Doveva essere un decreto urgente quello per la ricostruzione di Ponte Morandi a Genova, ma a 14 giorni da varo del Consiglio dei ministri è ancora fermo negli uffici del ministero dell’Economia. Fincantieri è stata tirata in ballo varie volte, come avevamo anticipato nello scorso numero di Fabbrica società e un articolo apparso di recente sul Sole24ore ha rivelato la mancanza da parte del Gruppo dei “requisiti di qualificazione OG3” da parte del Gruppo, necessari per la ricostruzione del ponte.
LA PRUDENZA E’ D’OBBLIGO
Fincantieri resta comunque interessata alla ricostruzione del ponte e per sopperire alla mancanza di tali requisiti starebbe pensando a una eventuale associazione temporanea, o consorzio, con una grande impresa di costruzione con tutte le carte in regola.
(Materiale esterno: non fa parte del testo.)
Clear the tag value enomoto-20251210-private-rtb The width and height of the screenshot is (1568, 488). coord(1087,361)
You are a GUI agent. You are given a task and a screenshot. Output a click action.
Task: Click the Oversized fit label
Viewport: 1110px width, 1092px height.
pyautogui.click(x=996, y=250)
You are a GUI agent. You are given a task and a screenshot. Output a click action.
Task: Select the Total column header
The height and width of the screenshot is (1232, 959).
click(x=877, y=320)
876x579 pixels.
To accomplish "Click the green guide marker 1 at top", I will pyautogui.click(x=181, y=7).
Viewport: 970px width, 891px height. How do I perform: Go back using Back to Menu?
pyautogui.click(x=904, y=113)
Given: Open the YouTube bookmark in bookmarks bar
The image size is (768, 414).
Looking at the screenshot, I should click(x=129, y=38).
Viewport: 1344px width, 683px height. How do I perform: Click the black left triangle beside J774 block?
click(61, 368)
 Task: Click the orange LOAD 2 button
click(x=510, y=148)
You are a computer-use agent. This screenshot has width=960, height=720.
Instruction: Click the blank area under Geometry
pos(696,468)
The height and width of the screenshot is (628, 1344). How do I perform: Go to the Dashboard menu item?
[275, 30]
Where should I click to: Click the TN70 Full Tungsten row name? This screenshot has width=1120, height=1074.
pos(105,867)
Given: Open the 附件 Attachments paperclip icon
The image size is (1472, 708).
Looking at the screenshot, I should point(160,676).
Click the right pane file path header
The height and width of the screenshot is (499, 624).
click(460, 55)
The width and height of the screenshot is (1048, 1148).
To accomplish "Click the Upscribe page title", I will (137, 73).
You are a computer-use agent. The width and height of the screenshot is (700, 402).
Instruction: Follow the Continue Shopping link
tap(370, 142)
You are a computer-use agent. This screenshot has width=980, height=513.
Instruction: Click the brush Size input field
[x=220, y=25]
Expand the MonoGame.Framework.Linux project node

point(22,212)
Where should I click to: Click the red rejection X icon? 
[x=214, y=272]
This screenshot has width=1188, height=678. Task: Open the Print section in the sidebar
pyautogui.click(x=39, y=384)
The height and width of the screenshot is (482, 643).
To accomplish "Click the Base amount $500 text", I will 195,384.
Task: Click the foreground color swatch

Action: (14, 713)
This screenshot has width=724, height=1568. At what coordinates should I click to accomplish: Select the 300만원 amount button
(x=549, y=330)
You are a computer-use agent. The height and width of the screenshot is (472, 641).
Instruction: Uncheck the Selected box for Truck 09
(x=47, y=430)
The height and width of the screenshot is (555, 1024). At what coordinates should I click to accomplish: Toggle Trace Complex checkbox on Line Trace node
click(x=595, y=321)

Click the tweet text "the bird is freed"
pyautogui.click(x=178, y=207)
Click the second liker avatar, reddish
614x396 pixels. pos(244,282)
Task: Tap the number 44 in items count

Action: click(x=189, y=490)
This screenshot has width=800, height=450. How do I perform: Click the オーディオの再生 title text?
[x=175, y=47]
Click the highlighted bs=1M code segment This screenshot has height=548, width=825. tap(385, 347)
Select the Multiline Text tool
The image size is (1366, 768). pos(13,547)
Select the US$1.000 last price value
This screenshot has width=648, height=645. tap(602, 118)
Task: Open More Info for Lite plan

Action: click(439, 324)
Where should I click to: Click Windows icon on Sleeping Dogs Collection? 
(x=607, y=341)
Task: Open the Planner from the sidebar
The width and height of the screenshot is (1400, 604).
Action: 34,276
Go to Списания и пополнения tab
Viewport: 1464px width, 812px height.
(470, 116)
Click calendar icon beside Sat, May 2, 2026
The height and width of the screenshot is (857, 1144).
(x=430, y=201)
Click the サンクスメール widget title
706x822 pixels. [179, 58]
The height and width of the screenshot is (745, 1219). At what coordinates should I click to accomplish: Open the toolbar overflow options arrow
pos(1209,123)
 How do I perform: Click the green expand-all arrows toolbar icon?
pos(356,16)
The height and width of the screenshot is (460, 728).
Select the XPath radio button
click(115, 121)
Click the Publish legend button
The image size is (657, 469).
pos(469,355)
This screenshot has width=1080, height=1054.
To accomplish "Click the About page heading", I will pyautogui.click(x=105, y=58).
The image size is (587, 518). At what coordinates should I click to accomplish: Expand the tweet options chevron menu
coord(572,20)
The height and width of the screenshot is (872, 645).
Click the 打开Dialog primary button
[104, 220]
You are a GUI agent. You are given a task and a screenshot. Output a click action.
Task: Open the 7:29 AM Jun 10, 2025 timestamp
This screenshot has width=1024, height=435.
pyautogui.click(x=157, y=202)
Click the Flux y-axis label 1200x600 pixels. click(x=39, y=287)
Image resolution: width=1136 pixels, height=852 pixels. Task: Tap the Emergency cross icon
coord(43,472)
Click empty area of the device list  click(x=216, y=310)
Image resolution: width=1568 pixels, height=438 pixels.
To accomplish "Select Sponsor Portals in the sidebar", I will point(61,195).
Il colosso mondiale della cantieristica navale resta quindi disponibile a collaborare, come ha detto più volte il suo Ad, Giuseppe Bono, ma la prudenza è d’obbligo, poiché ancora non è chiaro se il commissario potrà decidere per l’affidamento diretto a una cordata di imprese a sua discrezione o se dovrà invitare cinque diversi gruppi, come richiesto da norme europee.
“Se il Gruppo prenderà parte al progetto di ricostruzione del ponte di Genova, sarà coinvolto solo nella fornitura dell’infrastruttura in acciaio e nel project management”, hanno spiegato i vertici di Fincantieri nel roadshow dei giorni scorsi a Parigi e Lussemburgo.
COSTI
Il ponte può costare 200 o anche 400 milioni di euro. Numeri non indifferenti ai fini della manovra economica appena approvata e che ha messo d’accordo Lega e Movimento 5 Stelle sullo sforamento del deficit del 2,4%.
AUTOSTRADE
In attesa che tutto si sblocchi, sono state durissime le conclusioni del rapporto della Commissione ispettiva del Ministero delle Infrastrutture sul crollo: “Non è mai stata fatta un’analisi di sicurezza e una valutazione sismica del viadotto […] non è nel progetto (del rinforzo strutturale del ponte, ndr) di Autostrade, e avrebbe dovuto esserci”. E ancora: “Pur in presenza di un accentuato degrado del viadotto e in particolare delle parti orizzontali […] Aspi non ha ritenuto di provvedere, come avrebbe dovuto, all’immediato ripristino”.
Il 98% dei costi per interventi strutturali – si legge nel documento – è stato sostenuto prima del 1999 (anno della privatizzazione di Autostrade), dopo il 1999 è stato speso solo il 2%. I numeri degli investimenti parlano chiaro: dal 1982 al 1999, l’esborso medio annuo è stato di 1,3 milioni di euro; dal 1999 all’agosto del 2018, di 23 mila euro.
Il Ministero delle Infrastrutture, di cui fanno parte nove degli indagati per il crollo del Ponte Morandi, afferma che Autostrade avrebbe minimizzato e celato elementi indispensabili per la comprensione dello stato di usura del viadotto.